Security for costs is a common law legal concept of application only in costs jurisdictions, and is an order sought from a court in litigation.

The general rule in costs jurisdiction is that "costs follow the event". In other words, the loser in legal proceedings must pay the legal costs of the successful party. Where a defendant has a reasonable apprehension that its legal costs will not be paid for by the plaintiff if the defendant is successful, the defendant can apply to the court for an order that the plaintiff provide security for costs.  Furthermore, the amount that is ordered by the Judge is in direct correlation to the strength or weakness of the plaintiff's case brought herewith. The weaker the probability of the plaintiff prevailing, the higher the security order.

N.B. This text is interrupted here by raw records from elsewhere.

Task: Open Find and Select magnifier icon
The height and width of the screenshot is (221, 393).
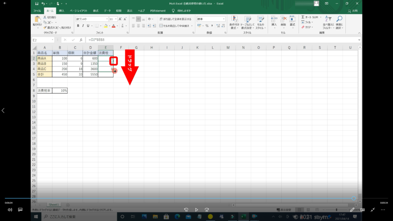Action: click(x=339, y=19)
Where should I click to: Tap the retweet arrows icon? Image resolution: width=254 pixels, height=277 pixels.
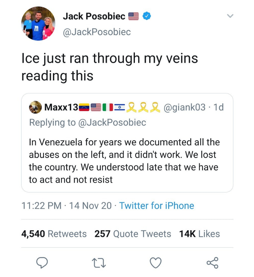tap(99, 262)
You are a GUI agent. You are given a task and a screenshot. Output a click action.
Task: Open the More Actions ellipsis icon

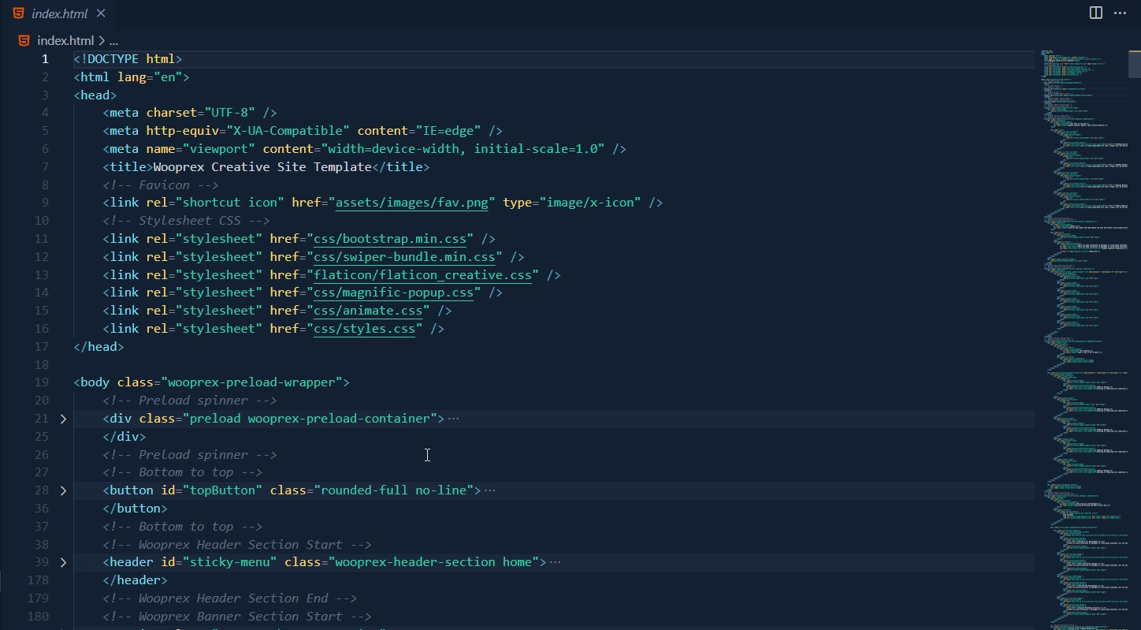click(1121, 13)
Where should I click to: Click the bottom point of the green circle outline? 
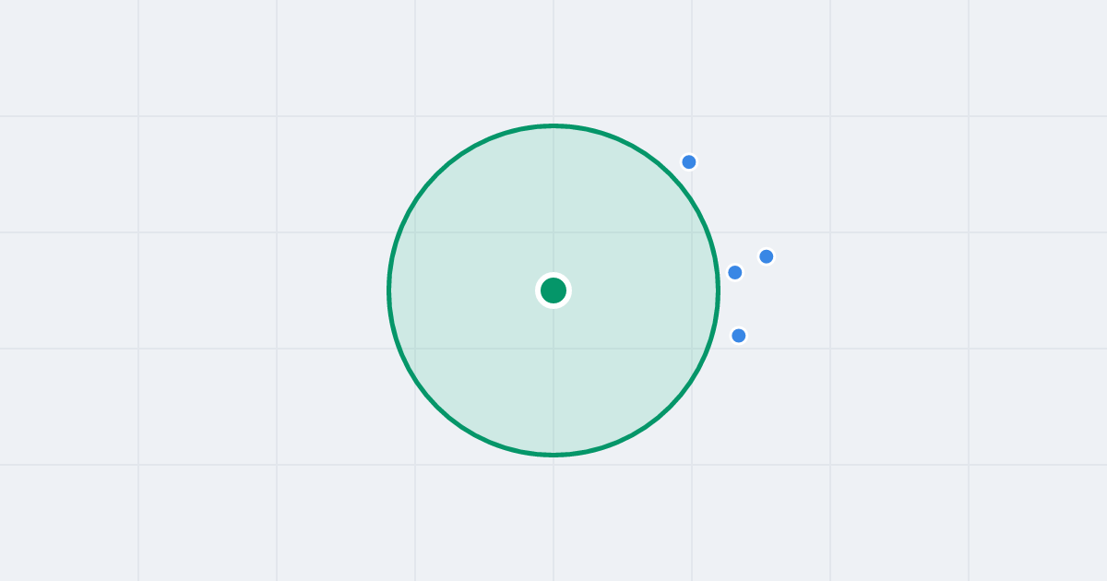554,455
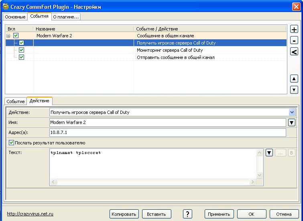Click the plus button to add event
The width and height of the screenshot is (303, 221).
point(294,30)
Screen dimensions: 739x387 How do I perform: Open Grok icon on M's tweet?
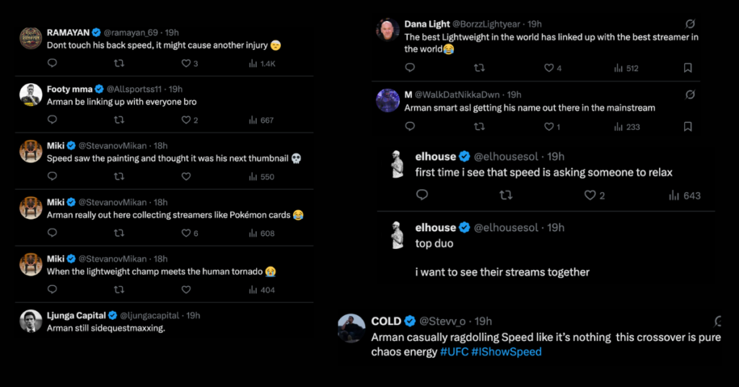click(690, 95)
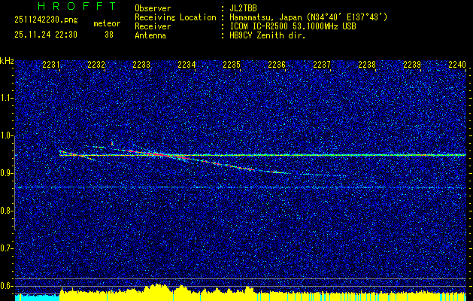Viewport: 473px width, 301px height.
Task: Click the meteor count value 38
Action: click(x=109, y=35)
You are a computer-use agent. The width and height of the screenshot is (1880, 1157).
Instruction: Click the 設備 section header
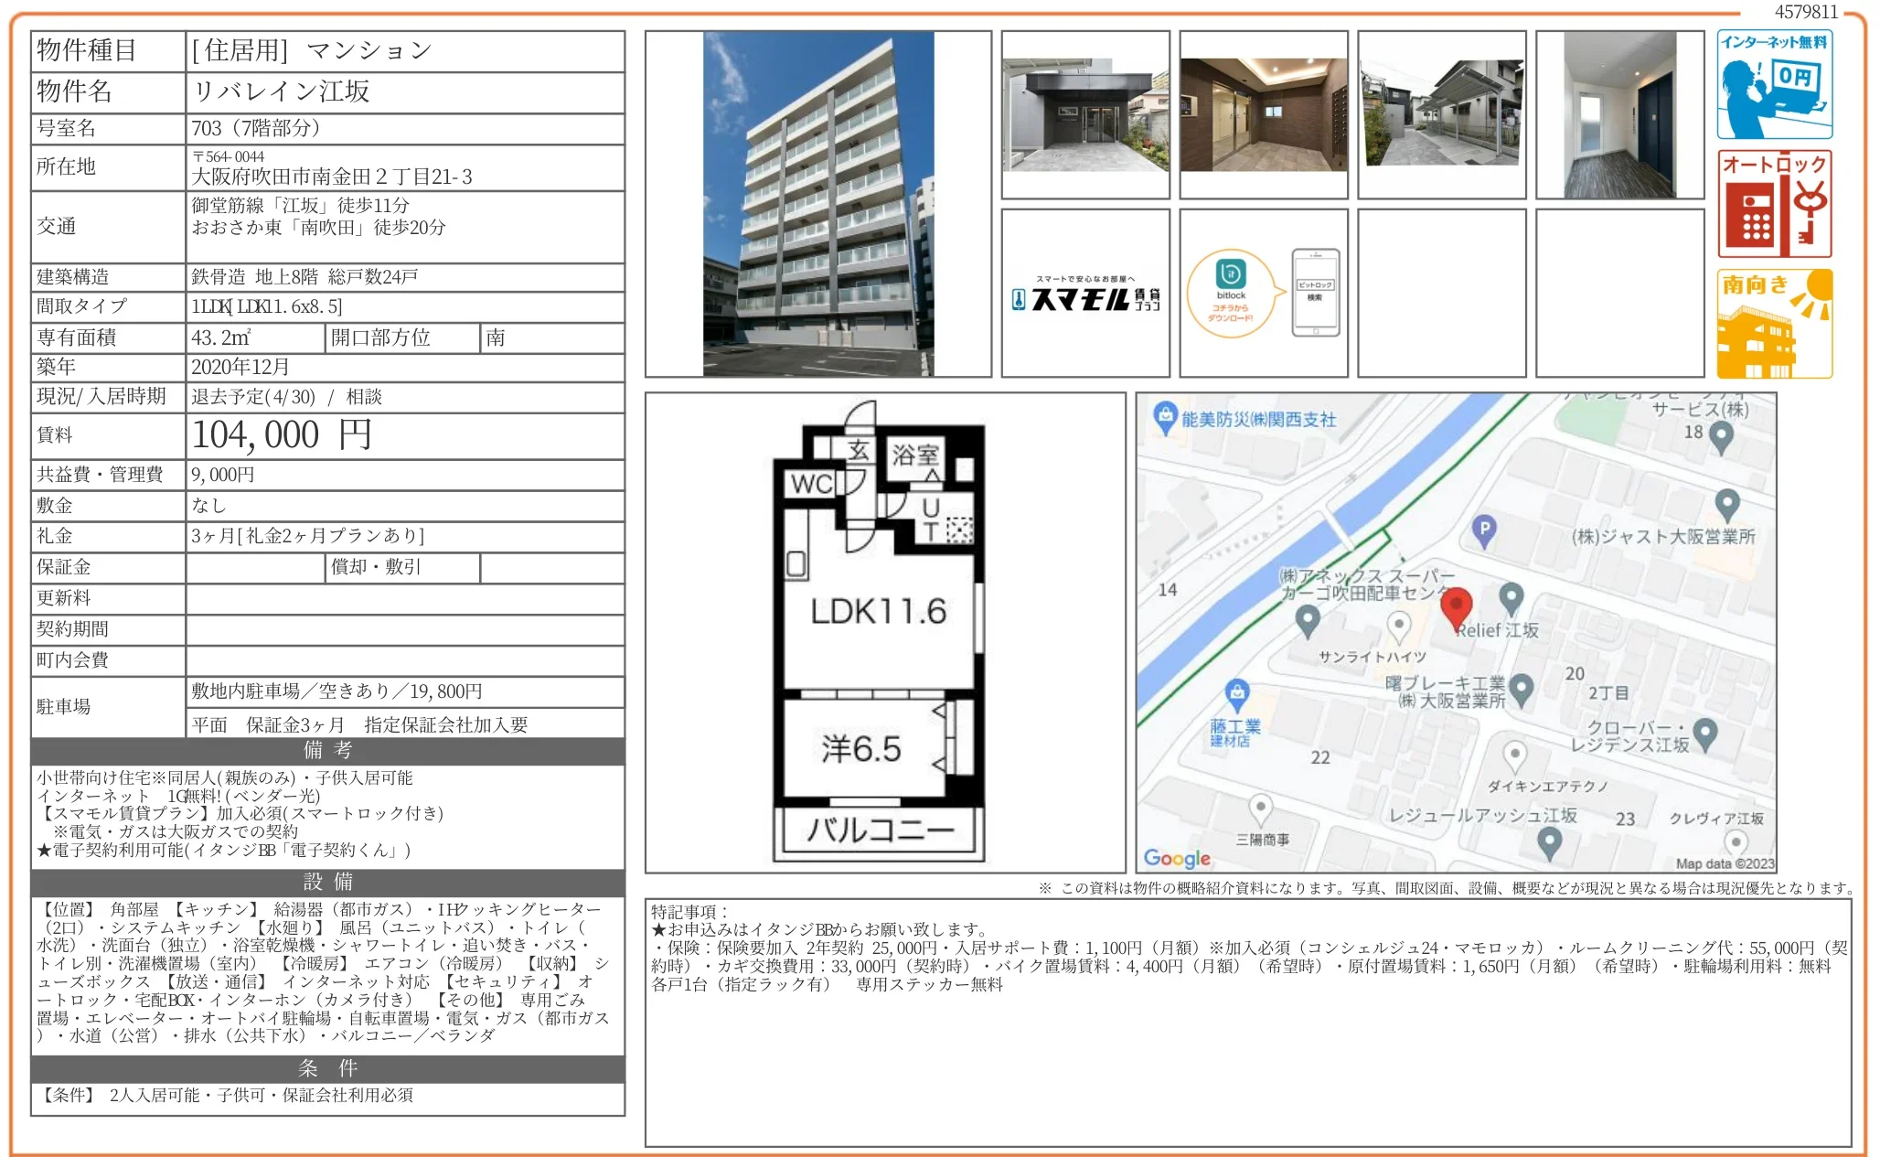click(327, 883)
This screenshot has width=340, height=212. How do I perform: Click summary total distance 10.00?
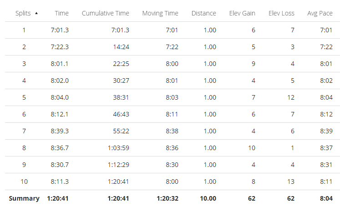coord(208,199)
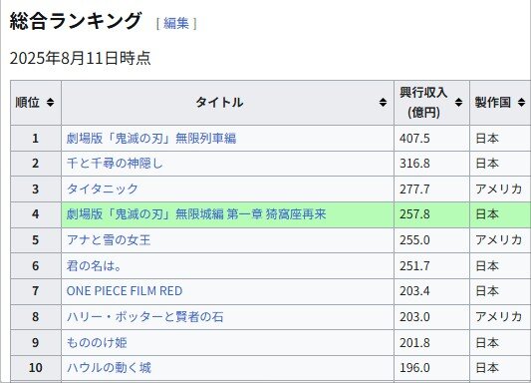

Typically a claimant will be outside the jurisdiction of the court: the law of security for costs recognises that orders of the court relating to payment of a party's legal costs can be very difficult to enforce in non-common law jurisdictions, and so will order security to be provided. Security can also be ordered where a plaintiff is insolvent, or prone to vexatious litigation.

Security is usually provided in the form of a bank cheque paid into the court, or held in a trust account operated jointly by both the plaintiff's and defendant's lawyers.

If the defendant is successful, the money can be applied against the costs order. If the claimant is successful, the security is returned to the claimant.

There are conditions that need to be satisfied for the court to grant security of costs. The first condition is if it is satisfied, having regard to all the circumstances of the case, that it is just to make such an order.